▸ **Work required**
In the listing, rewrite the part that opens with the line containing "This screenshot has height=868, width=1389." and closes with the line containing "(x=88, y=405)", swapping "Western Europe" for "Eastern Europe" and leaving everything else unchanged. Give back only those lines.

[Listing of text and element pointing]

.....

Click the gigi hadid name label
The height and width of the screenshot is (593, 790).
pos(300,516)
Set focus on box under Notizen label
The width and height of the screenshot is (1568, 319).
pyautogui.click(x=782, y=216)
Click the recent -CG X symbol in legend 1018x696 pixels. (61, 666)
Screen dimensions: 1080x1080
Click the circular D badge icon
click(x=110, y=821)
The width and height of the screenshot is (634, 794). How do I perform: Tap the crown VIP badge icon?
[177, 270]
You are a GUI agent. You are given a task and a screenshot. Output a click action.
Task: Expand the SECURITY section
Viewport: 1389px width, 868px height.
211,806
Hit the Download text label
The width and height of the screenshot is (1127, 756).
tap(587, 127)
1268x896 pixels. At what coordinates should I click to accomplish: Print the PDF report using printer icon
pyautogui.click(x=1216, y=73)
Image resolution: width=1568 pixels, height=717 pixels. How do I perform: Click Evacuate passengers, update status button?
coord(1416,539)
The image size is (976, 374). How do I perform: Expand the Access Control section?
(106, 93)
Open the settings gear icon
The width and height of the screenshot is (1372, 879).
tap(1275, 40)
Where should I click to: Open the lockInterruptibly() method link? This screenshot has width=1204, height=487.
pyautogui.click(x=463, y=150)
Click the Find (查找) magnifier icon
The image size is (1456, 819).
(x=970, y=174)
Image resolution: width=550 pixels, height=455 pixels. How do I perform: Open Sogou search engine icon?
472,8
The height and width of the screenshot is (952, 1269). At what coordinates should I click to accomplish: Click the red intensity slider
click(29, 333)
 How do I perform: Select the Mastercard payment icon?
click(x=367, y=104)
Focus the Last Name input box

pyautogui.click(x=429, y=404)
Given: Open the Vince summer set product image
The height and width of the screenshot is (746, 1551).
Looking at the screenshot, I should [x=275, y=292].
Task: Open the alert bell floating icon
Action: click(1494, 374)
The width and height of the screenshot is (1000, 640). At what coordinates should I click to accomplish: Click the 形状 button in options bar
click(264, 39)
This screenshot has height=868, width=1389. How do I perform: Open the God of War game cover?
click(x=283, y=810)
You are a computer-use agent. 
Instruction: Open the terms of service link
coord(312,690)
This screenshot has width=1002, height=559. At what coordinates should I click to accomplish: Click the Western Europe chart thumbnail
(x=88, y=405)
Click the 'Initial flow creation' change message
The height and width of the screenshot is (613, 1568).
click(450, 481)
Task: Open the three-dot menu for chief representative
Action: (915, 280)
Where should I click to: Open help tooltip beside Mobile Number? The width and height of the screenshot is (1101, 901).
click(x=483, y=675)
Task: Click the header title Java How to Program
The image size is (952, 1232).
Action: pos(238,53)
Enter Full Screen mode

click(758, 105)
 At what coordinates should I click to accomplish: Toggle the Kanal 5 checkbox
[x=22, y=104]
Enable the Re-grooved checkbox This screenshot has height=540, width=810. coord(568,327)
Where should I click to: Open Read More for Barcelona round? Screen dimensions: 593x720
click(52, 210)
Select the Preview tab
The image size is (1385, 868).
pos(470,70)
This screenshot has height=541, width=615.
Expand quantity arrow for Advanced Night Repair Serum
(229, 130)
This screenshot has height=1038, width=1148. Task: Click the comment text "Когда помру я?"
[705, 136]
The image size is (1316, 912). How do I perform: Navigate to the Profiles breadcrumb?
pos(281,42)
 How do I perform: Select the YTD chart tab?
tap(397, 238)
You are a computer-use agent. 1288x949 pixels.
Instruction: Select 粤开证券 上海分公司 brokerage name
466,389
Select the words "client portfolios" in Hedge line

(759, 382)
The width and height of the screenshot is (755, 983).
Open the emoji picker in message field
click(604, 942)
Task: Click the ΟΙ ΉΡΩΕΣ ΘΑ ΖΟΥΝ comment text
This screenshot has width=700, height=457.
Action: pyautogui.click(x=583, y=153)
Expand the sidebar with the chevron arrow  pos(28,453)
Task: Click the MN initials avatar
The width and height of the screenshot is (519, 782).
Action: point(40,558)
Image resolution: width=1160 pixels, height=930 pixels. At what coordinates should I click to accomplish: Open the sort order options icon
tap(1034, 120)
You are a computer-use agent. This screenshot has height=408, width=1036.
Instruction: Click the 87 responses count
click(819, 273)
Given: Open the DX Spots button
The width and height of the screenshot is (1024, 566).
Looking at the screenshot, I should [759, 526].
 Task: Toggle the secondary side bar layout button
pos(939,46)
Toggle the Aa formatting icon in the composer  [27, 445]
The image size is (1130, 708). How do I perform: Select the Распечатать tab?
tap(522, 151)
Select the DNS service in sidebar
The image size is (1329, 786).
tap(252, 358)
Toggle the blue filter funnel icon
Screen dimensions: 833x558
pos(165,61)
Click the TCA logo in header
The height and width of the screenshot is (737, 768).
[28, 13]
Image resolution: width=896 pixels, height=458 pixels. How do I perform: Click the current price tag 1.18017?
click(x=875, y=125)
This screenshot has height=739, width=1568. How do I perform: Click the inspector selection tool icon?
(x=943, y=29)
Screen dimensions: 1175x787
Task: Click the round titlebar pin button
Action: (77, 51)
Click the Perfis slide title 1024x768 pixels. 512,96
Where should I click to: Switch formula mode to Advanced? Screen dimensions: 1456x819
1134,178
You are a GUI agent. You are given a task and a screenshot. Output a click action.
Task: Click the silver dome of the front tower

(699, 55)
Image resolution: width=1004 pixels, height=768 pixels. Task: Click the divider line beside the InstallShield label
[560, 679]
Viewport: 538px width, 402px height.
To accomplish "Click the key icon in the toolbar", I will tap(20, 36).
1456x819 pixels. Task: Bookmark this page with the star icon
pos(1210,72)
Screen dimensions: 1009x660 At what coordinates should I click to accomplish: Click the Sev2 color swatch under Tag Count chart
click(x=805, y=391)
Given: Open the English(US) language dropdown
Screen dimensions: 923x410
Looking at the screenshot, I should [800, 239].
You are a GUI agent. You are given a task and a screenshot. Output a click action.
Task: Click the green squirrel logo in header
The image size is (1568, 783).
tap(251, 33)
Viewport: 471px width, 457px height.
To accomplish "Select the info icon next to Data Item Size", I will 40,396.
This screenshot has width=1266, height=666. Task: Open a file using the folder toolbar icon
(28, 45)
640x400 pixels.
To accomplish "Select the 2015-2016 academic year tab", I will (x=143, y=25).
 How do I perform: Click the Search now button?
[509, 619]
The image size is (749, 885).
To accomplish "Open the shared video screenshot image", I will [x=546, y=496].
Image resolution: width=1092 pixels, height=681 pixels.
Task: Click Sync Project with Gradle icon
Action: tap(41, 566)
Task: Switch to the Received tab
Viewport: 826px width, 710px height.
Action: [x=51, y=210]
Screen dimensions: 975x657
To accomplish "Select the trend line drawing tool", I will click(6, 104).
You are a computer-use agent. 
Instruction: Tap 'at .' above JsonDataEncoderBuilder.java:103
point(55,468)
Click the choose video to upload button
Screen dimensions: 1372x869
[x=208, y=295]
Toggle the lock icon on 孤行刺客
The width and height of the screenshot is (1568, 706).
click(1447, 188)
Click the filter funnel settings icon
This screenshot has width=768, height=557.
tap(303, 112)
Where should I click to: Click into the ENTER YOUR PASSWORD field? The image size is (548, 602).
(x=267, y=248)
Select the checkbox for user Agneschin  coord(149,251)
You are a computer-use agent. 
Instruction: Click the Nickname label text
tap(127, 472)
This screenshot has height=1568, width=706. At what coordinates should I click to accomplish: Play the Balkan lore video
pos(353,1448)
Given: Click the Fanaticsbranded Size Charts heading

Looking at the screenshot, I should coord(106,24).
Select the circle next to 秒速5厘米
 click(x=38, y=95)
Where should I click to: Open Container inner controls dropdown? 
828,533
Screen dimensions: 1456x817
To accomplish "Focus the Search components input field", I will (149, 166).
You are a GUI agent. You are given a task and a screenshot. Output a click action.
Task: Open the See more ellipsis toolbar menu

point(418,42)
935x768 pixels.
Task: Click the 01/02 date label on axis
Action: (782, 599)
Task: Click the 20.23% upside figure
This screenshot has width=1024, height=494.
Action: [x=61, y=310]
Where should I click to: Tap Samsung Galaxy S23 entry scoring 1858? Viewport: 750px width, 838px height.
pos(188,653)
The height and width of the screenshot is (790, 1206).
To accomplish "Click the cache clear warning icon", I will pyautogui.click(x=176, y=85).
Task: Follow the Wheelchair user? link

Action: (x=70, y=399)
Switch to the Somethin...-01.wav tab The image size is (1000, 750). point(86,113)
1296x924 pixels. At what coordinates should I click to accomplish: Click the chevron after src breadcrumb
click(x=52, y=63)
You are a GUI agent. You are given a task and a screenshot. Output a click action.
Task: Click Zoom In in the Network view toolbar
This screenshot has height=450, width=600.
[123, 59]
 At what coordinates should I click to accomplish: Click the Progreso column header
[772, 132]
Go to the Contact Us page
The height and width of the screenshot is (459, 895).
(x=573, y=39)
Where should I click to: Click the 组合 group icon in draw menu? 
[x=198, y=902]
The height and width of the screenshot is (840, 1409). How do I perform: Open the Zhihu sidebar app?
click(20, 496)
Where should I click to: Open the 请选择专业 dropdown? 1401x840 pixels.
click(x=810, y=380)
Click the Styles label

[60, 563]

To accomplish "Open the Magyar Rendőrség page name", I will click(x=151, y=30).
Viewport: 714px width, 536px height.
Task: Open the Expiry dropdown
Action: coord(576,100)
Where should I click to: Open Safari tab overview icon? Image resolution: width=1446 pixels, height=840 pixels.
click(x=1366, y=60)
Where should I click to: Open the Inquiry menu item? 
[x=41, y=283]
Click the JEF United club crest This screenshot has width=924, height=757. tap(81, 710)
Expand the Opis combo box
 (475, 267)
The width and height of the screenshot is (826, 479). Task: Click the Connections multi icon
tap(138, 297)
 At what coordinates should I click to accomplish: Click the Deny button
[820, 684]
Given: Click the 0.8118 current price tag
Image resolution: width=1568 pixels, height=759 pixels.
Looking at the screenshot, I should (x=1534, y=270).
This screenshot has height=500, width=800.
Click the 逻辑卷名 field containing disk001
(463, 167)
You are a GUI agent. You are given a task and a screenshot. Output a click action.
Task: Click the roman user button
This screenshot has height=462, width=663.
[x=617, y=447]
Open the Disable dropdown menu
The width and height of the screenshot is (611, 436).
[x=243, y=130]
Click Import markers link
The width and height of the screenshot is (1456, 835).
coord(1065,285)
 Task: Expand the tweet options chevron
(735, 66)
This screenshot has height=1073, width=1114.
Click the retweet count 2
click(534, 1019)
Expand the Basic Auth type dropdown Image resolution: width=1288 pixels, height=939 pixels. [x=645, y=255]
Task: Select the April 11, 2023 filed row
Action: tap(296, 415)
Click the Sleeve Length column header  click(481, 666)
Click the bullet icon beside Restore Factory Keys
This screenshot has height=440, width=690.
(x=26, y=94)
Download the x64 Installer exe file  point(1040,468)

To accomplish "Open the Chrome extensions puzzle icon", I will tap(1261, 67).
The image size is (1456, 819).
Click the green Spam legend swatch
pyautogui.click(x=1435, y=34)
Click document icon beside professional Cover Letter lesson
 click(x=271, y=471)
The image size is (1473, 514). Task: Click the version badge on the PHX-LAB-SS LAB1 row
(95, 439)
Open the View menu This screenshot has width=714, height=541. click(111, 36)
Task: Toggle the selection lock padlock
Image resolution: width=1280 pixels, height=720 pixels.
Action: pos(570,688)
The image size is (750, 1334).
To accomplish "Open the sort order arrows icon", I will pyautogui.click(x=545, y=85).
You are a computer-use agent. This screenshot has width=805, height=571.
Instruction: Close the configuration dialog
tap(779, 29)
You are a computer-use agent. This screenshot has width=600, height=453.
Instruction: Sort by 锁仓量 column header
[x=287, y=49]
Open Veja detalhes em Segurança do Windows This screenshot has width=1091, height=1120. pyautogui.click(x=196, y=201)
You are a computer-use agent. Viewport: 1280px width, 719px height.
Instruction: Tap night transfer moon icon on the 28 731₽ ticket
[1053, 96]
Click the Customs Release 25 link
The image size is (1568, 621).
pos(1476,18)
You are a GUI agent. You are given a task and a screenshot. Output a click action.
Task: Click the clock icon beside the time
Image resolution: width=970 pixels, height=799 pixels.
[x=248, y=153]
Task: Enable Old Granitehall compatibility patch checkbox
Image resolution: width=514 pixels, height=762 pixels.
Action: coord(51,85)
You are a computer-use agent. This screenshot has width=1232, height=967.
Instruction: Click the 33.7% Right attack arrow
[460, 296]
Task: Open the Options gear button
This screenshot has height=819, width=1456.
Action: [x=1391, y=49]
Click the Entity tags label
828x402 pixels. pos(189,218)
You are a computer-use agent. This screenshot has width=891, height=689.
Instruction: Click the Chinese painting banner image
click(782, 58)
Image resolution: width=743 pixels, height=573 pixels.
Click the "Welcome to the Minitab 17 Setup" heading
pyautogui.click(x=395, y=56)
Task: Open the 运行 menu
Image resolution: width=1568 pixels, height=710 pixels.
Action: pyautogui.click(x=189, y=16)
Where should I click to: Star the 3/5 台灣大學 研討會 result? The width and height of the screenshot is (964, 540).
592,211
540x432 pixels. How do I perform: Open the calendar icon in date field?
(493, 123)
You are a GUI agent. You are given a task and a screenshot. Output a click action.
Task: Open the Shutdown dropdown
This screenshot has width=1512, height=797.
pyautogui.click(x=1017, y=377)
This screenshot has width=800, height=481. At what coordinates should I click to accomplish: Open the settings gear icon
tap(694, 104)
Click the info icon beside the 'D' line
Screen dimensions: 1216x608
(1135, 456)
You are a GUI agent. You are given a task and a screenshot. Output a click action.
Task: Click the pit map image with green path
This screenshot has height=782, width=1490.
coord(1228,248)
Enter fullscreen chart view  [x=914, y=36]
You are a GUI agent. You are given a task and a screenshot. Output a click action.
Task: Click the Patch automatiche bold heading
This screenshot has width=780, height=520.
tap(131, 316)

.....

▸ **Response**
This screenshot has height=868, width=1389. How do I perform: Open the God of War game cover?
click(x=283, y=810)
You are a computer-use agent. 
Instruction: Open the terms of service link
coord(312,690)
This screenshot has width=1002, height=559. At what coordinates should I click to accomplish: Click the Eastern Europe chart thumbnail
(x=88, y=405)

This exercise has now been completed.